NZ vs Australian Surpluses

Jordan and I have been having quite a vigourous over the levels of the NZ Govt surplus and the Australian surplus.

I started it off here by noting we have a larger surplus than Australia, despite being one sixth their size, yet still get told no money for tax cuts.

Jordan responded with this post and I then responded with a comment on that post. Then Jordan posted again on the issue and so I am pulling the debate back to my blog!

First of all the Australian Operating Balance of $5.6 Billion is calculated in much the same way as the NZ Operating Balance. Our accounting standards are similiar (and with adoption of international financial standards will get even closer from 2007). The NZ Operating Balance last year was a whopping $7.4 Billion.
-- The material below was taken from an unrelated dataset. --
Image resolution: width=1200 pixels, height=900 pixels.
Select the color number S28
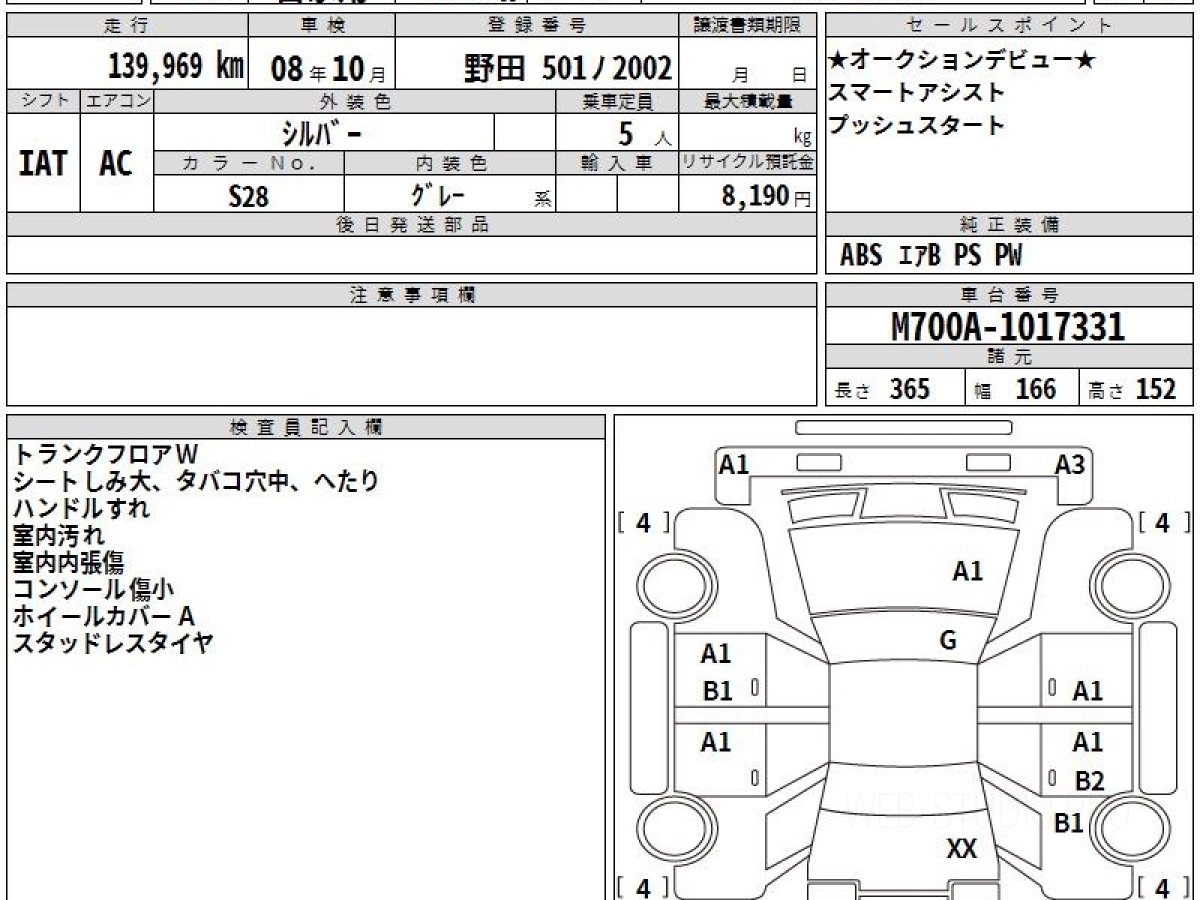point(248,196)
Now we also have an OBERAC which basically is the operating balance less one off changes and revaluations. It is basically the underlying surplus and is regarded as the best measure of the sustainability of revenue and expenditure. The OBERAC for last year was $6.6 Billion and is predicted to be $6.5 Billion for this year. This is still a huge proportion of overall crown revenue being 13.3% surplus compared to 2.8% in Australia.

One then has the issue of whether it is the operating balance or the cash balance which should be used as a measure of affordability. Well for the last ten years every Government has referred to the operating balance. In fact Labour themselves introduced OBERAC as an even better measure of the operating balance to see what the underlying surplus is.
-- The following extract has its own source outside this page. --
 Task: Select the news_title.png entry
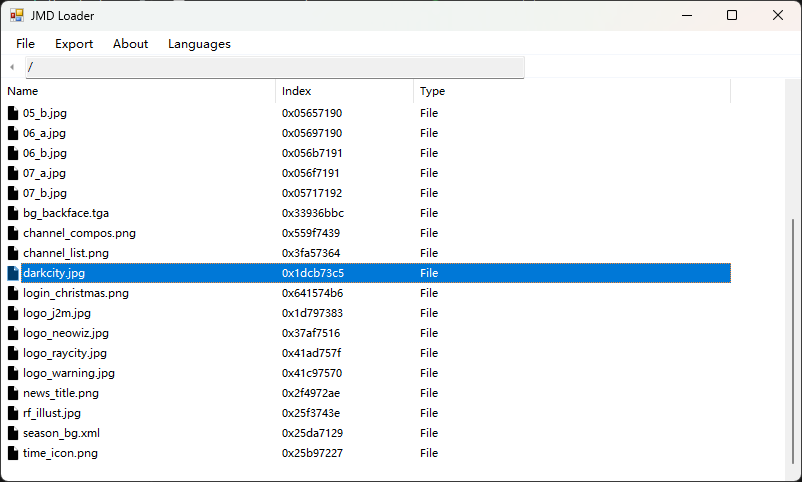369,393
It is *only* in the last couple of years as the surplus has gotten so large that it has been impossible to claim one can not afford to reduce the tax burden, that Labour has turned to the cash balance and argued that this determines what one can afford.

As I have said previously claiming we need a surplus so large that it not only funds all operating expenditure (which includes depreciation on capital expenditure) but also all new capital expenditure is just not credible. You fund capital expenditure through depreciation over the life-time of the asset.

Putting aside the $2 billion a year for the superannuation fund, and say a prudent surplus of 1% of GDP being another $1.5 billion, I estimate there is easily $3 billion available for tax relief.

As others have pointed out this is also overlooking the huge amount of wasteful expenditure that we read about every day, such as $120 million of community education scams. Just because the Government is spending more money does not mean it it all producing benefits for NZ. But we’ll try and estimate that another day.

So what could we do with $3 billion of tax reduction:

$585 million to lower business rate to 30%
$300 million to lower 33% personal rate to 30% (applies from $38K to $60K)
$600 million to increase the threshold for top rate from $60,000 to $100,000
$960 million to lower 21% tax rate to 18%
$480 million to lower 39% tax rate to 35%

It would vary a bit from this due to combinations of changing thresholds and rates, but not much. So we would have tax rates of:

15% up to $9,500
18% between $9,500 and $38,000
30% between $38,000 and $100,000
35% above 100,000
And company rate of 30%

That is the best Xmas present we could give New Zealanders!